Paris. Opéra de Paris Bastille. Samedi 26 mars 2022
Voilà plus de quarante ans que
Paris n’avait pas vu et entendu la Cendrillon
de Jules Massenet. La dernière fois, c’était Salle Favart en mars 2011 mis en
scène par Benjamin Lazare, mais je me souviens surtout des représentations au Théâtre
du Châtelet en 1981 dans une production canadienne de Brian Macdonald et Julius
Rudel venue d’Ottawa avec rien moins que Frederica von Stade, Maureen Forrester, Louis Quilico…
Opéra féerique créé à l’Opéra
Comique en 1899 sur un livret d’Henri Cain qui suit au plus près le conte éponyme de
Charles Perrault, contrairement à La Cenerentola de Rossini (1817), la Cendrillon de Massenet est censée allier
le surnaturel et l’humour. Pourtant, ce que donne à voir et à entendre l’Opéra
de Paris pour son entrée au répertoire-maison, porte plutôt vers la grisaille
et la solitude des êtres, y compris dans l’acte du bal qui ne manque pourtant
pas de couleurs. Après une ouverture à rideau fermé, ce qui est de plus en plus
rare, la metteuse en scène Mariame Clément et sa scénographe Julia Hansen font
entrer le spectateur dans un univers de blanchisserie industrielle aussi terne
que monumentale contemporaine de la genèse de l’œuvre, c’est-à-dire à la fin du
XIXe siècle, dans l’esprit de Gustave Eiffel.

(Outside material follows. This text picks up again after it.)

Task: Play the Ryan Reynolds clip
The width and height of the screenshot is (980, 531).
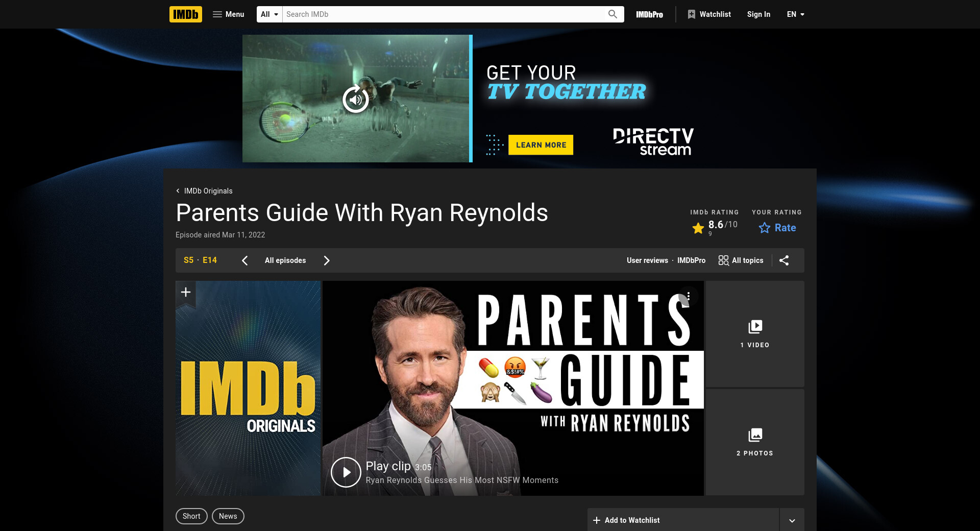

Aucune magie ne viendra perturber cette triste uniformité, pas même lors de la féerique scène du chêne qui se déroule ici dans les sous-sols délabrés de la manufacture. L’on apprécie néanmoins l’humanité des personnages, particulièrement les deux sœurs, Noémie (Charlotte Bonnet) et Dorothée (Marion Lebègue), dont les caractères échappent judicieusement à la caricature, moins pestes que la norme, l’une plus garçon manqué que l’autre, allant jusqu’à défier sa sœur au basket tandis que Lucette-Cendrillon, leur demi-sœur, délire allongée sur un canapé.
Le désœuvrement général que dégage ce spectacle est amplifié par la direction atone de Carlo Rizzi. Le chef italien, qui n’a pas su trouver l’élan propre à Massenet, s’ennuie ferme dans cet univers. Ni rythme, ni saillies, ni flamme, ni poésie deux heures trente de rang, l’encéphalogramme reste désespérément plat. L’on sent bien dans la fosse que les musiciens de l’orchestre cherchent à dynamiser le propos, comme cherchant à pousser leur chef de passage dans ses retranchements, à le sortir de sa torpeur en éveillant son attention avec des traits et des couleurs les plus chatoyants possibles, mais rien n’y fait, pas même les italianismes qui ponctuent pourtant la partition de Massenet.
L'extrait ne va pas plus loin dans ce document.